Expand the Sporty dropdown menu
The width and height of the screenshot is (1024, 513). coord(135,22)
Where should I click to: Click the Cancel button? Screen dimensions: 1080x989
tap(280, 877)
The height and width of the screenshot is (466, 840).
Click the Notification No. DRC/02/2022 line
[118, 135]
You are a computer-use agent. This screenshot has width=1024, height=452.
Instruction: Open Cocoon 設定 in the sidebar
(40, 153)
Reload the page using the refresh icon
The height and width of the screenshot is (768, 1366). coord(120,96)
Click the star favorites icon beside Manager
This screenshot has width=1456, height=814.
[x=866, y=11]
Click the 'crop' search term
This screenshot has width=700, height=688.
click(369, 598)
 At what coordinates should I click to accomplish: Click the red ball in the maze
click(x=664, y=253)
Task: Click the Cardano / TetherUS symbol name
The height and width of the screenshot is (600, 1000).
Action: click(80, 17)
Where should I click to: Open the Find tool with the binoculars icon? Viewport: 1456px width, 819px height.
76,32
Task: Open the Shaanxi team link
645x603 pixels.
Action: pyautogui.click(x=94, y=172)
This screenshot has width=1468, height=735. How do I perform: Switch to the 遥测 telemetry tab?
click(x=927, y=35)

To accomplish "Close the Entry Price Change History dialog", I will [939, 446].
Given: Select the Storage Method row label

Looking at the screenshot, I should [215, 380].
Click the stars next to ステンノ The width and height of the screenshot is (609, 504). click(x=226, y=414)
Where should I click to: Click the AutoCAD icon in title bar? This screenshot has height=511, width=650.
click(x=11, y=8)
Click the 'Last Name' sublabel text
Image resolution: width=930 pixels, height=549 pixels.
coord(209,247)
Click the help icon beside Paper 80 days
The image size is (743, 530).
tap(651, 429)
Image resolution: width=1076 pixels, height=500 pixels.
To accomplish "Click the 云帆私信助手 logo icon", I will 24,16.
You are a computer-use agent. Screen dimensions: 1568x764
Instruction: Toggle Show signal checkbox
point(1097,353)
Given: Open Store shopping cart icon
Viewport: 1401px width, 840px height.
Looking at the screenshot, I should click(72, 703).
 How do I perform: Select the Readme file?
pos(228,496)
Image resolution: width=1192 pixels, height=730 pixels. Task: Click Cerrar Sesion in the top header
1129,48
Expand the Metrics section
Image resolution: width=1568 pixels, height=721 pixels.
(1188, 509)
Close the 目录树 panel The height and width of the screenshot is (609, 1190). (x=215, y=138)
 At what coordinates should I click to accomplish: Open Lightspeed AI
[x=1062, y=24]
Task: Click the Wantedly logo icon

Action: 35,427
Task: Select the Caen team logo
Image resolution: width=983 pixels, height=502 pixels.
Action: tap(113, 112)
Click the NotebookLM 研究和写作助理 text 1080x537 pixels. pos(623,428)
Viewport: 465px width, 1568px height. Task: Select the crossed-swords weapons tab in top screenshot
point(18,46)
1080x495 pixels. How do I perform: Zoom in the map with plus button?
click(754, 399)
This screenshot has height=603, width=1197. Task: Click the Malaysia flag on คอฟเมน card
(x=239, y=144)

> WHAT YOU NEED TO DO
Repeat the material word for word, in full.

> RESPONSE BOX
Expand the Sporty dropdown menu
The width and height of the screenshot is (1024, 513). coord(135,22)
Where should I click to: Click the Cancel button? Screen dimensions: 1080x989
tap(280, 877)
The height and width of the screenshot is (466, 840).
Click the Notification No. DRC/02/2022 line
[118, 135]
You are a computer-use agent. This screenshot has width=1024, height=452.
Instruction: Open Cocoon 設定 in the sidebar
(40, 153)
Reload the page using the refresh icon
The height and width of the screenshot is (768, 1366). coord(120,96)
Click the star favorites icon beside Manager
This screenshot has width=1456, height=814.
[x=866, y=11]
Click the 'crop' search term
This screenshot has width=700, height=688.
click(369, 598)
 At what coordinates should I click to accomplish: Click the red ball in the maze
click(x=664, y=253)
Task: Click the Cardano / TetherUS symbol name
The height and width of the screenshot is (600, 1000).
Action: click(80, 17)
Where should I click to: Open the Find tool with the binoculars icon? Viewport: 1456px width, 819px height.
76,32
Task: Open the Shaanxi team link
645x603 pixels.
Action: pyautogui.click(x=94, y=172)
This screenshot has width=1468, height=735. How do I perform: Switch to the 遥测 telemetry tab?
click(x=927, y=35)

To accomplish "Close the Entry Price Change History dialog", I will [939, 446].
Given: Select the Storage Method row label

Looking at the screenshot, I should [215, 380].
Click the stars next to ステンノ The width and height of the screenshot is (609, 504). click(x=226, y=414)
Where should I click to: Click the AutoCAD icon in title bar? This screenshot has height=511, width=650.
click(x=11, y=8)
Click the 'Last Name' sublabel text
Image resolution: width=930 pixels, height=549 pixels.
coord(209,247)
Click the help icon beside Paper 80 days
The image size is (743, 530).
tap(651, 429)
Image resolution: width=1076 pixels, height=500 pixels.
To accomplish "Click the 云帆私信助手 logo icon", I will 24,16.
You are a computer-use agent. Screen dimensions: 1568x764
Instruction: Toggle Show signal checkbox
point(1097,353)
Given: Open Store shopping cart icon
Viewport: 1401px width, 840px height.
Looking at the screenshot, I should click(72, 703).
 How do I perform: Select the Readme file?
pos(228,496)
Image resolution: width=1192 pixels, height=730 pixels. Task: Click Cerrar Sesion in the top header
1129,48
Expand the Metrics section
Image resolution: width=1568 pixels, height=721 pixels.
(1188, 509)
Close the 目录树 panel The height and width of the screenshot is (609, 1190). (x=215, y=138)
 At what coordinates should I click to accomplish: Open Lightspeed AI
[x=1062, y=24]
Task: Click the Wantedly logo icon

Action: 35,427
Task: Select the Caen team logo
Image resolution: width=983 pixels, height=502 pixels.
Action: tap(113, 112)
Click the NotebookLM 研究和写作助理 text 1080x537 pixels. pos(623,428)
Viewport: 465px width, 1568px height. Task: Select the crossed-swords weapons tab in top screenshot
point(18,46)
1080x495 pixels. How do I perform: Zoom in the map with plus button?
click(754, 399)
This screenshot has height=603, width=1197. Task: Click the Malaysia flag on คอฟเมน card
(x=239, y=144)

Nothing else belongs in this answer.